Le groupement a sollicité la communication de documents, ayant appris que des bénéficiaires du groupement auraient été payés directement par la société Energie [Localité 9], filiale de la société Energie circulaire.
Par assignation du 23 septembre 2024, les sociétés Spie Batignolles et Archimbaud ont demandé, en référé, l'octroi d'une provision, ainsi que la communication sous astreinte de l'ensemble des contrats conclus entre la société Energie circulaire et la société Verrallia et entre les sociétés Energie circulaire et Energie [Localité 9], et enfin, la justification des sommes encaissées au titre desdits contrats.

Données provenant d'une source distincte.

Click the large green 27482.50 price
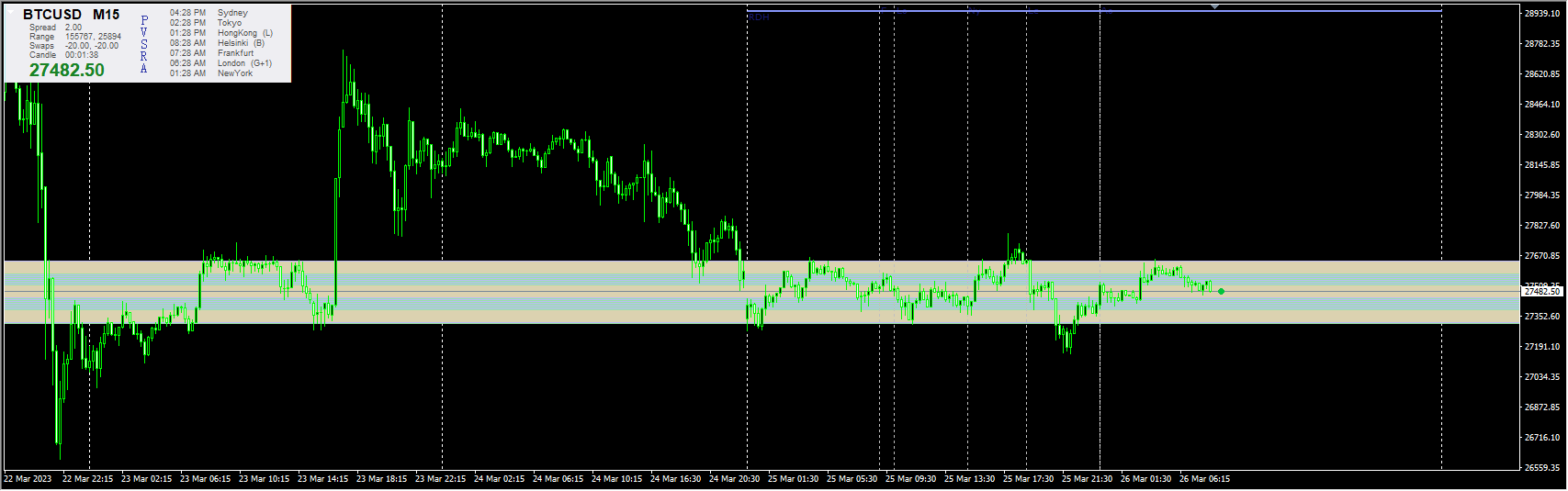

Par ordonnance du 24 octobre 2024, le juge des référés du tribunal de commerce de Lille Métropole a':
- condamné la société Energie circulaire à payer à la société SPIE Batignolles une provision de 62'261,77'euros, majorée des intérêts au taux de la BCE majoré de 10 points depuis le 31 juillet 2024, et une provision de 40'euros par facture impayée';
- condamné la société Énergie circulaire à payer à la société Archimbaud une provision de 29'378,23'euros, majorée des intérêts au taux de 3 fois le taux d'intérêt légal depuis le 31 juillet 2024, et une provision de 40'euros par facture impayée';
- condamné la société Énergie circulaire au versement de provisions de 5'000 euros à la société SPIE Batignolles et 5'000'euros à la société Archimbaud, pour dommage et intérêts';
- débouté les sociétés SPIE Batignolles & Archimbaud de leur demande de communication de pièces';
- débouté la société Énergie circulaire de toutes ses demandes et, en particulier, de sa demande de rétractation de l'ordonnance du président du tribunal de commerce de Lille Métropole du 9 septembre 2024, de mainlevée de la saisie conservatoire opérée le 13 septembre 2004, et de condamnation en dommages et intérêts pour abus de saisie';
- condamné la société Énergie circulaire à payer aux sociétés SPIE Batignolles et Archimbaud de la somme de 5'000'euros chacune au titre de l'article 700 du code de procédure civile
- condamné la société Énergie circulaire aux entiers dépens.
Par déclaration du 18 novembre 2024, la société Energie circulaire a interjeté appel.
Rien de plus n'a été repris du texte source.